Written in 1847 at the request of his priest by a small town French Catholic “commissionaire du vin,” the words of “O Holy Night” inspired a well-known popular composer of the time to add the music. The song’s then-controversial third verse (reproduced in its entirety below the video) helped inspire the “war of northern aggression” in America.
I cannot listen to any well-sung version of it without holding back tears (because the song is true) and this is a well-sung version, to say the very least. Mariah Carey has several other versions on Youtube, as well, but none I could find are embed-able without sitting through a few seconds of advertising. They are well worth it. My daughter quipped “Only dogs can hear the whole song,” because of Carey’s phenomenal range and her artistic choice to raise an entire octave for most of one verse.

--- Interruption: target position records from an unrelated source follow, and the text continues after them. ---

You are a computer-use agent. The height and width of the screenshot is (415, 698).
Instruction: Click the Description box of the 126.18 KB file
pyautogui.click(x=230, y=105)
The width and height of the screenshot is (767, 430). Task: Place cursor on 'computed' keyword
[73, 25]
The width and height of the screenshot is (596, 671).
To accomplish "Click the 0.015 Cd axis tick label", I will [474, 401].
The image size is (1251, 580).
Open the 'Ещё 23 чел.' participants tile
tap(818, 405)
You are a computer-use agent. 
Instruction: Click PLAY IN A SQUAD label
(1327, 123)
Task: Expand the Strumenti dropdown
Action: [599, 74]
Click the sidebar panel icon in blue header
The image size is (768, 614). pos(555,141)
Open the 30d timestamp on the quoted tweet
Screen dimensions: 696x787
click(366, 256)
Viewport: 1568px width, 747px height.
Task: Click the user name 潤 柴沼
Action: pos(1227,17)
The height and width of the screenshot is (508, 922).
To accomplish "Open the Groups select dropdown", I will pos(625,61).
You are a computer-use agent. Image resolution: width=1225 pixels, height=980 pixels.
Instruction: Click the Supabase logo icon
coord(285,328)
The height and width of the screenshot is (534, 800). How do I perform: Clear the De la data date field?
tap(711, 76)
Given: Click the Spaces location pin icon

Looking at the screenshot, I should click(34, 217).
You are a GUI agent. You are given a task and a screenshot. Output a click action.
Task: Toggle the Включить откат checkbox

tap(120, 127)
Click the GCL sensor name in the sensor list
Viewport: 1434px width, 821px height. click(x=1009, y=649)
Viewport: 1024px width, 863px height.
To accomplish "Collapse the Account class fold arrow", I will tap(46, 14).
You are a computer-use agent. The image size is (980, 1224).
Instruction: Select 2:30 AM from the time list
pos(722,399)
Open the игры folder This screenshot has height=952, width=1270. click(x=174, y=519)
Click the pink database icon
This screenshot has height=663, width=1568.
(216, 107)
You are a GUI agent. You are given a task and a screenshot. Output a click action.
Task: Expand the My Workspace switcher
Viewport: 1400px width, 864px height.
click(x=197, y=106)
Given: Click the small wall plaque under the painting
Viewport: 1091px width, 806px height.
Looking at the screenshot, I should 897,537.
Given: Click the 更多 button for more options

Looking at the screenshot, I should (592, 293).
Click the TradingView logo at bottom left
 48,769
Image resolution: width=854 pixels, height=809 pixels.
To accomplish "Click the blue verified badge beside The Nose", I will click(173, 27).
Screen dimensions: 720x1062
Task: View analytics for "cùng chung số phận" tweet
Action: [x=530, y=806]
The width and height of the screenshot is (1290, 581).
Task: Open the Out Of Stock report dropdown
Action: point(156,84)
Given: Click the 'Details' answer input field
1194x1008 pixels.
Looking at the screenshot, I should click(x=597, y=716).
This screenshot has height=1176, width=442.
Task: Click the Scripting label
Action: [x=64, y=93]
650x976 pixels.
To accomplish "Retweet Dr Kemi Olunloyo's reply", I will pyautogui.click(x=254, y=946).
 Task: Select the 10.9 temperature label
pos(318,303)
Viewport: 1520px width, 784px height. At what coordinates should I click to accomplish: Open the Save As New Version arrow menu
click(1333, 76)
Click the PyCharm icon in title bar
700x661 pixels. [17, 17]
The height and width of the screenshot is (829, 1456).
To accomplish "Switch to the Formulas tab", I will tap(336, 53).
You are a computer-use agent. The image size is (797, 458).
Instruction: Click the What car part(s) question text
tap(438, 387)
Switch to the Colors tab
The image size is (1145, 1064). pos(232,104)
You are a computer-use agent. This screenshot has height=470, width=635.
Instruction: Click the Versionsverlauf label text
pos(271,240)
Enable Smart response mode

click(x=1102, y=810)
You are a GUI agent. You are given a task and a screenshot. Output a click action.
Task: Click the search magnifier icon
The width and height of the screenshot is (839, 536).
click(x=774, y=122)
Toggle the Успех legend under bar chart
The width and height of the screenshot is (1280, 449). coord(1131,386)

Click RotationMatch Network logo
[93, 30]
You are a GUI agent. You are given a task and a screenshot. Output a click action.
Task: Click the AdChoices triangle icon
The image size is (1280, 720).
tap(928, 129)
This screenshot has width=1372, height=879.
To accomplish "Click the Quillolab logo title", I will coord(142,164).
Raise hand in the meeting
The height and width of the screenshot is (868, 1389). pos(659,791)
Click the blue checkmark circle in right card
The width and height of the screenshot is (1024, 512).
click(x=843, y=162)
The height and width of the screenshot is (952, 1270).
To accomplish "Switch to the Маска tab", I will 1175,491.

I wanted, originally, to instead present a version by the great Donna Cori Gibson (part of whose rendition of “Ave Maria” is in the background of the famous Washington Life Coalition “Little Emily” ad defending human life), but I could find no complete online version of this song. Donna, too, has tremendous range, but adds a spiritual focus of an entirely higher magnitude. By the end of Carey’s videos it sort of seems this is all about Mariah’s vocal skills but when Donna does it, the power flows from the meaning. Donna Cori Gibson once brought me to tears with the first six words of a song. (The six words were “Mine eyes have seen the glory…”)
For a Christian believer this is a worship experience.
That a French soldier on the front lines literally instigated a 24-hour Christmas cease-fire in WWI by climbing, weaponless, out of his trench and singing it at the top of his blessed vocal power (before being reciprocated by a German who did the same with a carol by Martin Luther) is a matter of history slowly becoming myth.
The third verse is as follows:
Truly He taught us to love one another,
His law is love and His gospel is peace.
Chains he shall break, for the slave is our brother.
And in his name all oppression shall cease.
Sweet hymns of joy in grateful chorus raise we,
With all our hearts we praise His holy name.
Christ is the Lord! Then ever, ever praise we,
His power and glory ever more proclaim!
His power and glory ever more proclaim!